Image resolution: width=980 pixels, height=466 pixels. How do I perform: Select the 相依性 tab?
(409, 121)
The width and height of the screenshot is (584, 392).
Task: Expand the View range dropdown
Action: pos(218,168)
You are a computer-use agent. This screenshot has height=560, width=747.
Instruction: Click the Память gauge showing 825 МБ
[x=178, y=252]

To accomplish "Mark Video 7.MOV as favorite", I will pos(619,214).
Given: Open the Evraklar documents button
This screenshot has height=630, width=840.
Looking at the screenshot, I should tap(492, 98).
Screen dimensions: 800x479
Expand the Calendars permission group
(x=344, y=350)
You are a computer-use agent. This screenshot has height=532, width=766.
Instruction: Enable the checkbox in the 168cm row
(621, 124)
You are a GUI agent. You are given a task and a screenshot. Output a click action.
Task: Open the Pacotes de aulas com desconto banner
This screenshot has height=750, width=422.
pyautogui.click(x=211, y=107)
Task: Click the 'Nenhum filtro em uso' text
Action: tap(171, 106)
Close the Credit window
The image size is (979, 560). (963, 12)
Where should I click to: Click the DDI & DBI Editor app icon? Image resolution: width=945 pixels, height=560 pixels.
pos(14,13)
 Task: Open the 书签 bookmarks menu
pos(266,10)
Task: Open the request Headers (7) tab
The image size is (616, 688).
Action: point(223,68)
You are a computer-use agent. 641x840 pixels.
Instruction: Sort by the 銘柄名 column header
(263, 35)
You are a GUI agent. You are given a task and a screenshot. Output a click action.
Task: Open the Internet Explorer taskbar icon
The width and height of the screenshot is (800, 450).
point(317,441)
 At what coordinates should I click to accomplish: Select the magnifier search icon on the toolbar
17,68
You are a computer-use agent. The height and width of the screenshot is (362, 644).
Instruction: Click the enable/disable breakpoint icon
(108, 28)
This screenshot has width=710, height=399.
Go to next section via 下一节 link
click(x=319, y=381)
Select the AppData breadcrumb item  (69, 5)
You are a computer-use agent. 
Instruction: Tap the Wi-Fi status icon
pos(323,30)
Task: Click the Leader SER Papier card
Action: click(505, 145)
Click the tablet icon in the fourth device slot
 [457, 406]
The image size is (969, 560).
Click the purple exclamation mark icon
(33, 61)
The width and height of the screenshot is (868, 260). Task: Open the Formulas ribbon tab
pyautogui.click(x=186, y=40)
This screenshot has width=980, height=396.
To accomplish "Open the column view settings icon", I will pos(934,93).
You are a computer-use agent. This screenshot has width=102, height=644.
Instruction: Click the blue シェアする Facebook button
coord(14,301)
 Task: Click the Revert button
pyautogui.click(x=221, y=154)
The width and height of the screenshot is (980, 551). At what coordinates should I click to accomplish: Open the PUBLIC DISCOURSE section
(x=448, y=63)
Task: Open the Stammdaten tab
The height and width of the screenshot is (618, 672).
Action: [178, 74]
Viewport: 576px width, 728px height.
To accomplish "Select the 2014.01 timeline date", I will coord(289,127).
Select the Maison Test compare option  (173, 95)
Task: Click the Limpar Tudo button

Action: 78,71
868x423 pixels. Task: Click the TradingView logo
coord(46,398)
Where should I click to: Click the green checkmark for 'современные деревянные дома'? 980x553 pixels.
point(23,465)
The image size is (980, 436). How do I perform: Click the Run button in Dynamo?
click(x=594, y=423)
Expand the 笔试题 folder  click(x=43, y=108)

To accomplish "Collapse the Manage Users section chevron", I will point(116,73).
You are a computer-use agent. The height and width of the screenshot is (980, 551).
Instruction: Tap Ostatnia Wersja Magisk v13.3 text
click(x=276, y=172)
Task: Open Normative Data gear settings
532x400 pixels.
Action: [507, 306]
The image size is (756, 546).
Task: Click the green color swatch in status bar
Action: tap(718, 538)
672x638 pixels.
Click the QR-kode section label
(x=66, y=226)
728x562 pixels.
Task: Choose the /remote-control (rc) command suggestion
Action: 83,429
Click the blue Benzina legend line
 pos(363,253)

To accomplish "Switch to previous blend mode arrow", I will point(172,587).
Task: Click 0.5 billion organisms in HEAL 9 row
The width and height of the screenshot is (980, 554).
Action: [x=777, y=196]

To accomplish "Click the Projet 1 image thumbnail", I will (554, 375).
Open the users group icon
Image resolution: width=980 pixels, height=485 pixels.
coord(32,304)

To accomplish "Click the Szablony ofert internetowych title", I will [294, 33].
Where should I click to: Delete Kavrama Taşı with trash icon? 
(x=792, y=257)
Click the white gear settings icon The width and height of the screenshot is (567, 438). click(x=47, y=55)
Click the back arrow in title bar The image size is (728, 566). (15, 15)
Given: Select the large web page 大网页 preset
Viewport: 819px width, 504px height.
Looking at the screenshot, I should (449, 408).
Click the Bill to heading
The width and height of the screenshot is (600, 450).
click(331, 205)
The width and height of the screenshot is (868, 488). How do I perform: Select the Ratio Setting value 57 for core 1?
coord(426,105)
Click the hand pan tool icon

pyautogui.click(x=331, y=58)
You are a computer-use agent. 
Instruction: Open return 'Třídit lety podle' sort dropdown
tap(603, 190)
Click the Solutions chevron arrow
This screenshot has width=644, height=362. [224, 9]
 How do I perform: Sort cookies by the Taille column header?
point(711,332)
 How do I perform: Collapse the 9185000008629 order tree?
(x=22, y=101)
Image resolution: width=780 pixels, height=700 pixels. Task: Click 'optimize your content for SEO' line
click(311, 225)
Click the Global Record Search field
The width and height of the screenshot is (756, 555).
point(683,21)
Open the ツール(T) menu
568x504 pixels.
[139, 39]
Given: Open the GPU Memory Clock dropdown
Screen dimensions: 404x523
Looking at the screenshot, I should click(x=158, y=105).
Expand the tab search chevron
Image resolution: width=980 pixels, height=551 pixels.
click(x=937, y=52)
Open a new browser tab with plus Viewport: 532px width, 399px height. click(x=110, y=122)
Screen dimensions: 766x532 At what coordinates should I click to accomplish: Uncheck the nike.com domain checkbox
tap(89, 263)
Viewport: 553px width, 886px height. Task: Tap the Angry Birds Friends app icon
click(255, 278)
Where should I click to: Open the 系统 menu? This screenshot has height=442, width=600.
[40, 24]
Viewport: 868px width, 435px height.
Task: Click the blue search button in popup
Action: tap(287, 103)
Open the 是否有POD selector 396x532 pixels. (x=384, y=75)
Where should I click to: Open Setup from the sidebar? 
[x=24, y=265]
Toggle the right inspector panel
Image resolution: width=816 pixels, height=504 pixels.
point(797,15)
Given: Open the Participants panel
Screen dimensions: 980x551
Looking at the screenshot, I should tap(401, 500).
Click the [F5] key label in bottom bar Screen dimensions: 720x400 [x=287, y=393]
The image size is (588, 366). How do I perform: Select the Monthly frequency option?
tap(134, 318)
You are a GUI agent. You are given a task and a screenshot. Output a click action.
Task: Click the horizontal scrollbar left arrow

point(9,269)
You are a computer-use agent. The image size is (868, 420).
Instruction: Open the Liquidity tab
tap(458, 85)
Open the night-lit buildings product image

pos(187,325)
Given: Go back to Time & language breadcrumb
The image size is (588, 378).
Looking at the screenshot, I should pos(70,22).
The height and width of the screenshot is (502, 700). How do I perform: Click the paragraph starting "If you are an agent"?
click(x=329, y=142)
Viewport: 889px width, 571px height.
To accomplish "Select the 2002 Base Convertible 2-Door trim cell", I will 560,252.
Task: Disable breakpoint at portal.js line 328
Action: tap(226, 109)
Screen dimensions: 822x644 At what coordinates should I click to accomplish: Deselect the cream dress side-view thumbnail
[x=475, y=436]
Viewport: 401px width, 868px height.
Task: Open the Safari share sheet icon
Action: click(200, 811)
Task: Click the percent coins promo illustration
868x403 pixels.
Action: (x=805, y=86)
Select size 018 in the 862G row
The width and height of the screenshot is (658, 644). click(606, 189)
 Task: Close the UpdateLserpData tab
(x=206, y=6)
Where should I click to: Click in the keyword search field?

• EXERCISE AIM: Could you restate word for word the lines above, from the one that contains "Task: Open the Pacotes" through the one that contains "You are a computer-use agent. 641x840 pixels.", and no others?

• TASK OUTPUT:
Task: Open the Pacotes de aulas com desconto banner
This screenshot has height=750, width=422.
pyautogui.click(x=211, y=107)
Task: Click the 'Nenhum filtro em uso' text
Action: tap(171, 106)
Close the Credit window
The image size is (979, 560). (963, 12)
Where should I click to: Click the DDI & DBI Editor app icon? Image resolution: width=945 pixels, height=560 pixels.
pos(14,13)
 Task: Open the 书签 bookmarks menu
pos(266,10)
Task: Open the request Headers (7) tab
The image size is (616, 688).
Action: point(223,68)
You are a computer-use agent. 641x840 pixels.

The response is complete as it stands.